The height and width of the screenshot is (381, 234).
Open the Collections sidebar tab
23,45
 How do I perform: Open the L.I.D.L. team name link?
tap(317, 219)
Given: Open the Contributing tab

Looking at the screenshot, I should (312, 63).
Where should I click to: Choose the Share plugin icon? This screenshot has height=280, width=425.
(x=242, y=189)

------------------------------------

▶ _Assigned task_
Each line above needs to be written out again exactly.

▶ _Exercise result_
The height and width of the screenshot is (381, 234).
Open the Collections sidebar tab
23,45
 How do I perform: Open the L.I.D.L. team name link?
tap(317, 219)
Given: Open the Contributing tab

Looking at the screenshot, I should (312, 63).
Where should I click to: Choose the Share plugin icon? This screenshot has height=280, width=425.
(x=242, y=189)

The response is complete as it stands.